A spectacular Algerian or Moorish style hinged Victorian comb
CONDITION: good vintage condition
SIZE: 3¼ ins h x 4¾ ins w (8.5 x 11.5 cms)
APPROXIMATE DATE: 1840s – 1860s
MATERIALS: horn, brass, enamel
This attractive type of hair accessory specifically designed to be worn at the rear of the hairdressing, within or covering the chignon. The comb mount is of gilded brass mounted upon a horn foundation with eight large pointed tines to pierce the hair. The heading is attached to the comb mount by a flexible brass hinge which allows it to rotate.
The heading comprises a curved piece made in polished brass in the shape of a wide rectangle. The chief form of decorative effect is on the surface of the metal where an engraved lattice design is formed of alternately shiny and matte lozenges. This area is framed by a narrow border in black enamel.
Pendant from the bottom of the heading are a series of chains of gilded metal, each having a brass ball at the extremity. The chains are arranged alternately long and short to that the fringe of brass pendants is staggered.
The effect of the ornament in wear can be seen on the mannequin. It can be compared with the final illustration which is a compilation of “Algerian style” combs drawn from contemporary engravings of the early to mid Victorian period.
This comb is of a type generally called a peigne d’Alger or Algerian comb. The most elaborate examples were also called cascade combs. In the early 1840s the French-Algerian wars led to an interest in Moorish art, and this is strongly reflected in the design of comb headings and hairpins until about 1875. The Crimean War further helped to popularize Turkish and Oriental designs in Britain during the 1860s and 1970s. This Moorish influence was manifested in the use of pseudo-oriental and Islamic motifs and the use of dangling and curiously shaped pendants, looped chains beads and tassels on combs and hairpins.
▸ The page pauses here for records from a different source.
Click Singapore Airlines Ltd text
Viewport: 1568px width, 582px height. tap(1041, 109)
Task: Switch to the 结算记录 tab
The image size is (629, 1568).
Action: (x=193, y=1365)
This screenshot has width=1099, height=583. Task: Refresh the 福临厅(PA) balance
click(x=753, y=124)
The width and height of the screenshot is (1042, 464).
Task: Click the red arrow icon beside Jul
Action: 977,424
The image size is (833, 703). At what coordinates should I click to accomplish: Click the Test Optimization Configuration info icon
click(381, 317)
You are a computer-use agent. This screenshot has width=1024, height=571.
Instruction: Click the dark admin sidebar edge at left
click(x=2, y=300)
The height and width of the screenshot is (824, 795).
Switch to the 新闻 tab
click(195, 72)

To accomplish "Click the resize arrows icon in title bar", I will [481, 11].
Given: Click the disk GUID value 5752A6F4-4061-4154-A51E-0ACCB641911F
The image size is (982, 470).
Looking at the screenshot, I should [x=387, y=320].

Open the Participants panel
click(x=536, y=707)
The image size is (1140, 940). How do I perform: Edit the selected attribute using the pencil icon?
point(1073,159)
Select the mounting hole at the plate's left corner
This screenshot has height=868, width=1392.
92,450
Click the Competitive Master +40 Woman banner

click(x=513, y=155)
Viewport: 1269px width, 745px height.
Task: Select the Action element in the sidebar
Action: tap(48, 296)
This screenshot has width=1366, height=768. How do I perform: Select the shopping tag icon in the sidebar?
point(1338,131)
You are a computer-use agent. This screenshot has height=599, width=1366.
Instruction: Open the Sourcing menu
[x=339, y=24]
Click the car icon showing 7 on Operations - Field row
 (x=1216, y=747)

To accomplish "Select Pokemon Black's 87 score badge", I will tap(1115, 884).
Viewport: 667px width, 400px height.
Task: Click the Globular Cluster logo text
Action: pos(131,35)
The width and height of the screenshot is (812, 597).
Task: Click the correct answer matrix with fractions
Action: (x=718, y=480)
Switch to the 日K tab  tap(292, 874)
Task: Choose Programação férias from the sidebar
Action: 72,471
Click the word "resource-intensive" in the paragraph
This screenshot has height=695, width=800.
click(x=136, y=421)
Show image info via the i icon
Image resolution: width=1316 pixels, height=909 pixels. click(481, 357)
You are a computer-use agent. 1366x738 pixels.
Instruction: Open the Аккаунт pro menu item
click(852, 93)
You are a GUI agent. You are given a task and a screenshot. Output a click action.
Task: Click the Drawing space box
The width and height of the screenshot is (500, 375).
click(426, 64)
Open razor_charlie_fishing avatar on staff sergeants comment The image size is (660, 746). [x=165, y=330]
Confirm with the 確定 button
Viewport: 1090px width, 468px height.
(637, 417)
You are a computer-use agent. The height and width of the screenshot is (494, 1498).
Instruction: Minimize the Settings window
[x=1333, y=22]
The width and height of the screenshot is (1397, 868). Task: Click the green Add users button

One of the characteristics of the Victorian period was the immense amount of borrowing which occurred from other periods and cultures. This affected all aspects of the decorative arts, but particularly the design of jewellery and personal adornments. Therefore we have combs and hair ornaments in the Gothic, the Renaissance, the Algerian styles, and so-on. What this means is that the ornaments were decorated with designs which were felt to be representative of the period or culture in question. There was no attempt at authenticity, and often the ornaments show a kind of pastiche of motifs which were believed by the designer to represent the particular genre.